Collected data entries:

◇ ◇ ◇ ◇ ◇ ◇ ◇

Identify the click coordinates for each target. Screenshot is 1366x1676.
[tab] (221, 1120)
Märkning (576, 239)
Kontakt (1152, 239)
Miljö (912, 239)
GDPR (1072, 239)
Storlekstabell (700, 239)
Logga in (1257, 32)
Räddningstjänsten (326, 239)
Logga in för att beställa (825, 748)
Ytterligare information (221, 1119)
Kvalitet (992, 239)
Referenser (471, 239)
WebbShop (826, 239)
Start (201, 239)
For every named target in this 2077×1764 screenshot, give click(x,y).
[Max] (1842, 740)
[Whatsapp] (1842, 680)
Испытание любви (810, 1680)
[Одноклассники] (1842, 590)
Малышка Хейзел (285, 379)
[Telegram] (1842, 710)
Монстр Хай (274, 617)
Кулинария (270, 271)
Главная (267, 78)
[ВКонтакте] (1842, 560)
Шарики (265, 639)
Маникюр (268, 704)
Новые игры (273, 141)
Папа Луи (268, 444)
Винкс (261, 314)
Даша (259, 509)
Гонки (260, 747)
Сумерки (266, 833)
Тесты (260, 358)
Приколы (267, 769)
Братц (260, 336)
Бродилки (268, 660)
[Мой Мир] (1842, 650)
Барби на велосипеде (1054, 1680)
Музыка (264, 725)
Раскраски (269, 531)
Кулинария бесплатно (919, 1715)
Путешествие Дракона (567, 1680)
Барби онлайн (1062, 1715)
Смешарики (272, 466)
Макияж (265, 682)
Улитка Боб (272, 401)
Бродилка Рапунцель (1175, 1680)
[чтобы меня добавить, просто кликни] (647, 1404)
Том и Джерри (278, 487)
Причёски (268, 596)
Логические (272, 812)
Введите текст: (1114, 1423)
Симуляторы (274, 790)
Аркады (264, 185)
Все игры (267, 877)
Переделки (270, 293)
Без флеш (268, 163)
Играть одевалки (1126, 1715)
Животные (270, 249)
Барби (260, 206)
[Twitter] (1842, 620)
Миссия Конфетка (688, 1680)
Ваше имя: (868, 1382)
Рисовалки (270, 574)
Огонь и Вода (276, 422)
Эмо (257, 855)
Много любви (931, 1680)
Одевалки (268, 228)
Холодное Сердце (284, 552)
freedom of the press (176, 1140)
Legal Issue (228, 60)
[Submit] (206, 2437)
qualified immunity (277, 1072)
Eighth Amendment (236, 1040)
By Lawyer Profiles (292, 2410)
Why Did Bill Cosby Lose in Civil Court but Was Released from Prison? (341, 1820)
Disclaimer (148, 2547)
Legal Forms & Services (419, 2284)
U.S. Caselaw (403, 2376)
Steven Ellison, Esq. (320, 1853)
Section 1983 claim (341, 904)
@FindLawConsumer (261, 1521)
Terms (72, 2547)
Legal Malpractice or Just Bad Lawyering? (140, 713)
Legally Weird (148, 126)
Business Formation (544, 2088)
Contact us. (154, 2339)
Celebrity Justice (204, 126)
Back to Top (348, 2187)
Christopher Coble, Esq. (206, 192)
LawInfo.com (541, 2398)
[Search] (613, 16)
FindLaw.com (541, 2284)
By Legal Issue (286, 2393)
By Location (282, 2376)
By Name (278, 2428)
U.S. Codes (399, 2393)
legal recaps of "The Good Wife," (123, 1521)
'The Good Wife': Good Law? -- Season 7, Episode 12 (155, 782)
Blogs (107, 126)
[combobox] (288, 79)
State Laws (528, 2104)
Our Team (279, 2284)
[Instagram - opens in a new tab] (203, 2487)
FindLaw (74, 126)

◇ ◇ ◇ ◇ ◇ ◇ ◇

WHAT IS EXPECTED: Retype the records in full. Keep every line identical to the original.

TASK RESPONSE:
Identify the click coordinates for each target. Screenshot is 1366x1676.
[tab] (221, 1120)
Märkning (576, 239)
Kontakt (1152, 239)
Miljö (912, 239)
GDPR (1072, 239)
Storlekstabell (700, 239)
Logga in (1257, 32)
Räddningstjänsten (326, 239)
Logga in för att beställa (825, 748)
Ytterligare information (221, 1119)
Kvalitet (992, 239)
Referenser (471, 239)
WebbShop (826, 239)
Start (201, 239)
For every named target in this 2077×1764 screenshot, give click(x,y).
[Max] (1842, 740)
[Whatsapp] (1842, 680)
Испытание любви (810, 1680)
[Одноклассники] (1842, 590)
Малышка Хейзел (285, 379)
[Telegram] (1842, 710)
Монстр Хай (274, 617)
Кулинария (270, 271)
Главная (267, 78)
[ВКонтакте] (1842, 560)
Шарики (265, 639)
Маникюр (268, 704)
Новые игры (273, 141)
Папа Луи (268, 444)
Винкс (261, 314)
Даша (259, 509)
Гонки (260, 747)
Сумерки (266, 833)
Тесты (260, 358)
Приколы (267, 769)
Братц (260, 336)
Бродилки (268, 660)
[Мой Мир] (1842, 650)
Барби на велосипеде (1054, 1680)
Музыка (264, 725)
Раскраски (269, 531)
Кулинария бесплатно (919, 1715)
Путешествие Дракона (567, 1680)
Барби онлайн (1062, 1715)
Смешарики (272, 466)
Макияж (265, 682)
Улитка Боб (272, 401)
Бродилка Рапунцель (1175, 1680)
[чтобы меня добавить, просто кликни] (647, 1404)
Том и Джерри (278, 487)
Причёски (268, 596)
Логические (272, 812)
Введите текст: (1114, 1423)
Симуляторы (274, 790)
Аркады (264, 185)
Все игры (267, 877)
Переделки (270, 293)
Без флеш (268, 163)
Играть одевалки (1126, 1715)
Животные (270, 249)
Барби (260, 206)
[Twitter] (1842, 620)
Миссия Конфетка (688, 1680)
Ваше имя: (868, 1382)
Рисовалки (270, 574)
Огонь и Вода (276, 422)
Эмо (257, 855)
Много любви (931, 1680)
Одевалки (268, 228)
Холодное Сердце (284, 552)
freedom of the press (176, 1140)
Legal Issue (228, 60)
[Submit] (206, 2437)
qualified immunity (277, 1072)
Eighth Amendment (236, 1040)
By Lawyer Profiles (292, 2410)
Why Did Bill Cosby Lose in Civil Court but Was Released from Prison? (341, 1820)
Disclaimer (148, 2547)
Legal Forms & Services (419, 2284)
U.S. Caselaw (403, 2376)
Steven Ellison, Esq. (320, 1853)
Section 1983 claim (341, 904)
@FindLawConsumer (261, 1521)
Terms (72, 2547)
Legal Malpractice or Just Bad Lawyering? (140, 713)
Legally Weird (148, 126)
Business Formation (544, 2088)
Contact us. (154, 2339)
Celebrity Justice (204, 126)
Back to Top (348, 2187)
Christopher Coble, Esq. (206, 192)
LawInfo.com (541, 2398)
[Search] (613, 16)
FindLaw.com (541, 2284)
By Legal Issue (286, 2393)
By Location (282, 2376)
By Name (278, 2428)
U.S. Codes (399, 2393)
legal recaps of "The Good Wife," (123, 1521)
'The Good Wife': Good Law? -- Season 7, Episode 12 (155, 782)
Blogs (107, 126)
[combobox] (288, 79)
State Laws (528, 2104)
Our Team (279, 2284)
[Instagram - opens in a new tab] (203, 2487)
FindLaw (74, 126)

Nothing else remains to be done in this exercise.